We have customers who are really used to the energy markets and energy contracts, but we’ve also got some clients who’ve never done flex before. We can do as much or as little as you want. We can deal with all the trading and we can agree a strategy and walk you through how that works.
We’ve got customers where, initially they wanted to be really involved because we were new to them. It’s then got to a point where they know us, they trust us and they get less involved and leave more to us to do.
If you were in your clients’ shoes, what would you be thinking about when considering an energy purchase?
I would definitely go for a flexible contract, if I was big enough for one. If I was signing a fixed contract, I would sign a shorter contract at the moment and be ready to sign another one if the markets went against me. I’d take a short term position.
“Since 2014, we’ve saved £79 million for clients on flex contracts. Ben Sherbrooke and John Dawson have done a fantastic job.”
For a flex contract, I’d be looking to get things set up and look for a strategy that protected me against the market rising but also gives me flexibility to make some savings if prices fall.
What do you think is the biggest misconception or myth in energy?
The myth that’s been exploded this year is that prices always come down in the summer. That’s been a general assumption, and this year has certainly changed that.
From the flexible procurement team’s point of view, we’ve got a really experienced team. We deal with a whole range of queries – new connections, disconnections, changes of tenancy, site additions and volume queries. The team are very focussed on looking after customers and making sure they have a good experience. That is something that I think we do very well. The customer hopefully knows they can come to us with a query or a problem and we’ll work hard to try and solve that problem for them.
In terms of sustainability, what do you think clients should be focusing on?
The first thing any business should be looking at is reducing the amount of energy they use. That is going to deliver the biggest savings. Projects to replace old lighting or upgrade out-of-date equipment will bring savings on energy contracts.
For companies with the opportunity, onsite generation is something to look at. Solar is becoming more financially viable for a lot of clients and payback times are less now than they were three or four years ago. Alongside solar I suggest battery storage too.

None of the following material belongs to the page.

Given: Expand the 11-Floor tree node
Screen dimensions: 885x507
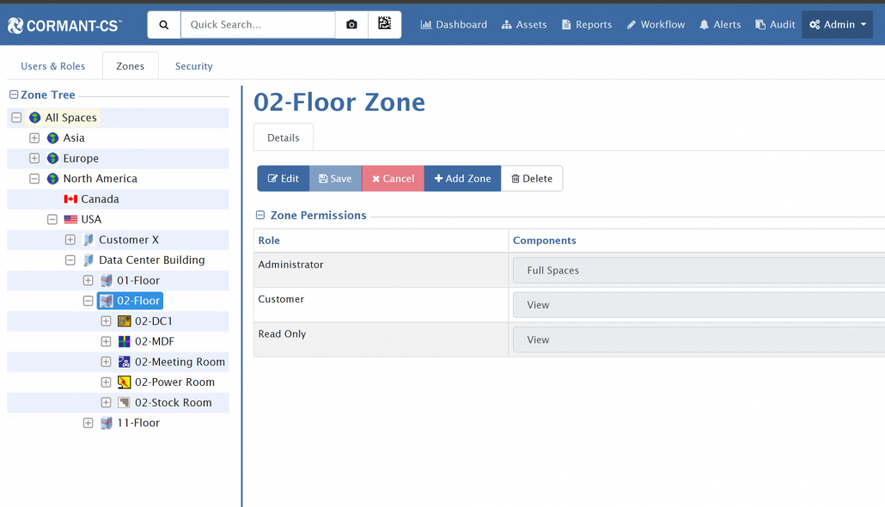Looking at the screenshot, I should 88,423.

If someone is installing solar I would definitely say consider battery storage alongside it. If your solar is generating electricity during the middle of the day, store that and use it during peak times – because that will help you avoid some of these potential price fluctuations and some of the non-commodity costs that are charged based on when you use your energy. From a green point of view, obviously looking at opportunities to buy green electricity and gas – although green gas is incredibly expensive at the moment. So potentially for some customers, carbon offsetting might be an alternative. And that’s something we can do.
What are your hobbies?
Cycling is definitely one of my main, spare time activities. I’ve got a summer bike and a winter bike. I don’t want the summer bike to get messed up in the winter! I’ve got a carbon fibre summer bike, a Canyon, and a more sturdy winter one with mud guards. I’m a member of a cycling club called ‘Chapter 2’, although we haven’t been out since the pandemic.
What was the one thing you missed during the lockdown?
Cycling with other people was one of the things I missed most. To be honest seeing friends and family, particularly as my best friend lives round the corner from me. It was a shame that we could see each other’s houses, but we couldn’t see each other. I sort of saw my mum, from a few metres away to help with shopping and was able to do more for her during the later lockdowns. I didn’t see my sister for a good six or seven months. I only saw her on video chat because she lives down in Kent. It took a long time to see her – we are very close and we get on very well.